■ INPUT DATA:
---

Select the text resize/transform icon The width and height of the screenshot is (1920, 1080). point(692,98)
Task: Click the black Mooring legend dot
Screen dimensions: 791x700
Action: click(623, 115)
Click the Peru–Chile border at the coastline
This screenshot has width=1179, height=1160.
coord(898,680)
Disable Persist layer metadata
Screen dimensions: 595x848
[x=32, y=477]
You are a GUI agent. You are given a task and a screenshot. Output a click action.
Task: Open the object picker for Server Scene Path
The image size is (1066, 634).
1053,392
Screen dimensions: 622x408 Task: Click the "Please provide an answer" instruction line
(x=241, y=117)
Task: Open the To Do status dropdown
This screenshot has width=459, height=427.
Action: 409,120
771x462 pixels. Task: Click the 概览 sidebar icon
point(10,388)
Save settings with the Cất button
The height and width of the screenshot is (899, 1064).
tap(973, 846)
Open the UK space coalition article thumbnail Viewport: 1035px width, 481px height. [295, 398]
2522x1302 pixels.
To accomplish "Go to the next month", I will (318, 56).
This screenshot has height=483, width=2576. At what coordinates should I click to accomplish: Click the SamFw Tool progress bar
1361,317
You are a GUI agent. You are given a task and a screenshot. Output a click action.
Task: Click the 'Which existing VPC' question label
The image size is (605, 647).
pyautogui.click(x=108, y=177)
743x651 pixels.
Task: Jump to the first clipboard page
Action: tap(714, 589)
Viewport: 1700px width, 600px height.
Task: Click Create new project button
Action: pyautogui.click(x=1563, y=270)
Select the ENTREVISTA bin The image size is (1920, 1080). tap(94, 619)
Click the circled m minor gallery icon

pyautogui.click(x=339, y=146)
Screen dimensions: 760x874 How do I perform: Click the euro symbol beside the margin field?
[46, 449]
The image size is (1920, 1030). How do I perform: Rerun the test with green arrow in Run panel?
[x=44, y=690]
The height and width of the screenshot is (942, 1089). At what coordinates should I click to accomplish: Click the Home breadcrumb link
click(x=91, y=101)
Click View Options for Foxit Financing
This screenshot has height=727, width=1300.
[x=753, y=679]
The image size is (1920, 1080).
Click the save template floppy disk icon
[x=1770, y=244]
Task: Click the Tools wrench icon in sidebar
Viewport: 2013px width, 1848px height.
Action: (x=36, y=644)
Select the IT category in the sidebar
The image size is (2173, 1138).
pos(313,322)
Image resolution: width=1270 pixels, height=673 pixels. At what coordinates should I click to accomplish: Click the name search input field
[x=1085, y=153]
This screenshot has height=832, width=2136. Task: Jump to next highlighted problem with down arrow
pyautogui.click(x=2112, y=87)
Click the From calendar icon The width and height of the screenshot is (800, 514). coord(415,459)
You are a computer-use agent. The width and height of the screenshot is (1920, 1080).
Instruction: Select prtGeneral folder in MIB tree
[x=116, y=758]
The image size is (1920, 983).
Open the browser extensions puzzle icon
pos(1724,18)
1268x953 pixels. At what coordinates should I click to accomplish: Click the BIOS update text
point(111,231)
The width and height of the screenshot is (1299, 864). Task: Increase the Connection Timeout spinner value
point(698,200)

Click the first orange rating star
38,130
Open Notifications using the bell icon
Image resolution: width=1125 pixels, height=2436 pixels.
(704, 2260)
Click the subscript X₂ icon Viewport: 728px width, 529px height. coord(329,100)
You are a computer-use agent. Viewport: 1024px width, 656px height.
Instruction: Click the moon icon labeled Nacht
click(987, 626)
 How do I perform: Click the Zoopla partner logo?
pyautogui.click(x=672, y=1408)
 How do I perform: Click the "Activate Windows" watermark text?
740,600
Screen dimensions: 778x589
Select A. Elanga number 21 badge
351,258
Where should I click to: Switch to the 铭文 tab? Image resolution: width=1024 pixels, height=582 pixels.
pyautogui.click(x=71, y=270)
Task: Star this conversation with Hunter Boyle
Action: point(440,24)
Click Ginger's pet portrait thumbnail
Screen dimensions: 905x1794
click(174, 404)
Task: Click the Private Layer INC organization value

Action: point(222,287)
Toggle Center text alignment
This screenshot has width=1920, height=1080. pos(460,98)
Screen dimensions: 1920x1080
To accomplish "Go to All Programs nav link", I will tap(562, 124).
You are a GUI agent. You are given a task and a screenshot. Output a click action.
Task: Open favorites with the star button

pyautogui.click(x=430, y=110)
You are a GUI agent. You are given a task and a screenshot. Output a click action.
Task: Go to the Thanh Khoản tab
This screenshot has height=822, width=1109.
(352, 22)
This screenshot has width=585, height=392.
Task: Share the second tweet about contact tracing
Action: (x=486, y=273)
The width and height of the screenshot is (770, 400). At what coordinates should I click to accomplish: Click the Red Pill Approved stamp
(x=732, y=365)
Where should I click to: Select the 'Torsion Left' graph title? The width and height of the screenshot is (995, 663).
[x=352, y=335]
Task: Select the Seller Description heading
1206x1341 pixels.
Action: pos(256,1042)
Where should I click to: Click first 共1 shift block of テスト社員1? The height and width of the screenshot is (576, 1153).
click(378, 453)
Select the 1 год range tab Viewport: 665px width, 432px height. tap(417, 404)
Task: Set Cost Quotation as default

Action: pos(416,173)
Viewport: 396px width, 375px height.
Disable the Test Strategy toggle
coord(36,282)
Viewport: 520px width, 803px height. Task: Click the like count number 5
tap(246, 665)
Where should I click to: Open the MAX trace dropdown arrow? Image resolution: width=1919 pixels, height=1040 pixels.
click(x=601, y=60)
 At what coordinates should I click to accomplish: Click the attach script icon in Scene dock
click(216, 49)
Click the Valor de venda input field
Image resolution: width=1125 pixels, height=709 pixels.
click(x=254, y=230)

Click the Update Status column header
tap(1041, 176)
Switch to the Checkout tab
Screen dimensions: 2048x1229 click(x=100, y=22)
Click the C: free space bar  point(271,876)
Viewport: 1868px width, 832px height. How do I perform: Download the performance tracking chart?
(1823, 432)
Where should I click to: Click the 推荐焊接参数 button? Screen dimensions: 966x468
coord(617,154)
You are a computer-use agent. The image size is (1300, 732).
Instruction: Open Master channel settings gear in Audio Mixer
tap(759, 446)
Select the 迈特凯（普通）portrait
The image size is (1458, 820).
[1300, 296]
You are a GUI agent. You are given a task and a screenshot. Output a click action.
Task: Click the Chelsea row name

---

■ EXERCISE TASK: Reproduce the items from the start through the line containing "Action: click(623, 115)", putting "map" in place of "legend" and leaving everything else as it is.

■ SOLUTION TO THE PROBLEM:
Select the text resize/transform icon The width and height of the screenshot is (1920, 1080). point(692,98)
Task: Click the black Mooring map dot
Screen dimensions: 791x700
Action: click(623, 115)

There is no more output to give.